FIX's balance sheet is rather boring and straight forward. As of 9/30/16, the revolving credit facility had $259MM in availability, with $25MM outstanding. Total debt was approximately $27MM, with a debt-to-EBITDA of 0.2x. This is nice for equity investors and not so nice for bankers. Free cash flow is sufficient at $50MM for the LTM. FIX has the capacity to continue to buy back shares and continue with their dividend. The share repurchase program has picked up steam lately, but to me, it looks like the company is better off reinvesting in the business rather than giving money back to the shareholders. I do have evidence for this.

ROIC has experienced explosive growth over the last few years. Okay, I just gave you a piece of the puzzle. My estimated cost of capital is 8.25%. Management has successfully invested in projects that are greater than the cost of capital, which generates shareholder value.

Just a quick recap. We learned that revenue has grown and there are reasons to expect that to continue in the near term. Margins have expanded and there are catalysts, including increased volume and execution for that to continue. We explored a few comps and learned that the tailwinds are indeed industry wide. Management has invested capital prudently as evidenced by ROIC being greater than the estimated cost of capital.

The industry data was compiled from Aswath Damodaran's site.

The chart above depicts some return metrics and peer valuation measures. FIX lags LII and AOON in terms of return on capital and thus has a lower P/E ratio. Same holds true for ROE and P/B. On the surface FIX, seems to be fairly valued. I think there is room for multiple expansion, especially for P/E. The P/E ratio is undervalued compared to the peer group and the industry, given modest growth rates, propensity for margins to expand, and solid capital allocation. When we explored the peer group, we learned that there is volume growth and better pricing; however, FIX is not given the same valuation. Not to mention the possibility for increased capital spending by the government on infrastructure that could be a tailwind for the whole sector.

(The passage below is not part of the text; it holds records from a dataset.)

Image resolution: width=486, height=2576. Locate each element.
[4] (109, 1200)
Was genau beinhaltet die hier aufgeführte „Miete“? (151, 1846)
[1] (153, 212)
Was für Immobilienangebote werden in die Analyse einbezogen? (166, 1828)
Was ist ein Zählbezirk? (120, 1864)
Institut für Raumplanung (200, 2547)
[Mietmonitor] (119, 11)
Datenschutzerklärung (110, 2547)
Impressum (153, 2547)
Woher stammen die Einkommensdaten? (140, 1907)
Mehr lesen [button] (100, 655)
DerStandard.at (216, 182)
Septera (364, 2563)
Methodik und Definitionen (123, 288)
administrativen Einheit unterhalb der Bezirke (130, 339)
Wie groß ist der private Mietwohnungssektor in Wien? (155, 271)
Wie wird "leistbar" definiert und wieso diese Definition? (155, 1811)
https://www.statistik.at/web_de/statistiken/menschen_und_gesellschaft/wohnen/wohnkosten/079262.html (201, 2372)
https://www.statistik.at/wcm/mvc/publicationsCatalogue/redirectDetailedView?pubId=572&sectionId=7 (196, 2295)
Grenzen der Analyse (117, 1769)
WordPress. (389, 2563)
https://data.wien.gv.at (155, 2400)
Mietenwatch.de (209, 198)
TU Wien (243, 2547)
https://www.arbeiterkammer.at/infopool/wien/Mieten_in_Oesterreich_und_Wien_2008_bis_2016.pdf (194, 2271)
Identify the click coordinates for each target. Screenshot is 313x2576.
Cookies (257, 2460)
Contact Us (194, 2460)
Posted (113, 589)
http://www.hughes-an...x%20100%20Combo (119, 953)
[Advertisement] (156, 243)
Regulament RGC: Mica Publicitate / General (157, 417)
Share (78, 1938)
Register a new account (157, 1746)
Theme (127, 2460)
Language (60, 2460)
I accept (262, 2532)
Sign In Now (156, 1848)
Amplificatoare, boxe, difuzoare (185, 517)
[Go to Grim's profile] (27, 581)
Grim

The model has a modest growth rate and margin expansion. I believe the growth rate is sustainable and realistic given the history of capital allocation and pricing increase due to higher volumes. GPM has some expansion given the better pricing, and increasing dollar amount of revenue in the service and maintenance business unit, and that is similar to what peers have been experiencing as well. At the end of 2018, I have estimated an EPS of $2.10. If the current P/E of 21x is used, then the intrinsic value is approximately $44 per share, a premium to the current price. If the current forward P/E is utilized, then the intrinsic value is approximately $35 per share, in line with current price.

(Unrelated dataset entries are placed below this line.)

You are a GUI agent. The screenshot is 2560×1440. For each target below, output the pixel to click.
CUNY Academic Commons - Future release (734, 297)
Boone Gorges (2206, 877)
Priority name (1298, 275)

Currently, I believe the company is fairly valued. There are several drivers that could push the value higher, including better pricing, higher volumes, margin expansion, a larger percentage of revenue in service and maintenance. When the fourth quarter and year-end results are announced, I am keen to learn about margin expansion and the health of the industry. Revenue has cooled in the LTM for FIX, and I want to see if that was just a blip or a new reality. I also want to see how the service and maintenance business unit is performing and how management is thinking about it. If the financial performance has improved and there is still demand for their products and services, then a higher multiple will be warranted. Right now, we are in a wait and see mode.

Disclosure: I/we have no positions in any stocks mentioned, and no plans to initiate any positions within the next 72 hours.

I wrote this article myself, and it expresses my own opinions. I am not receiving compensation for it (other than from Seeking Alpha). I have no business relationship with any company whose stock is mentioned in this article.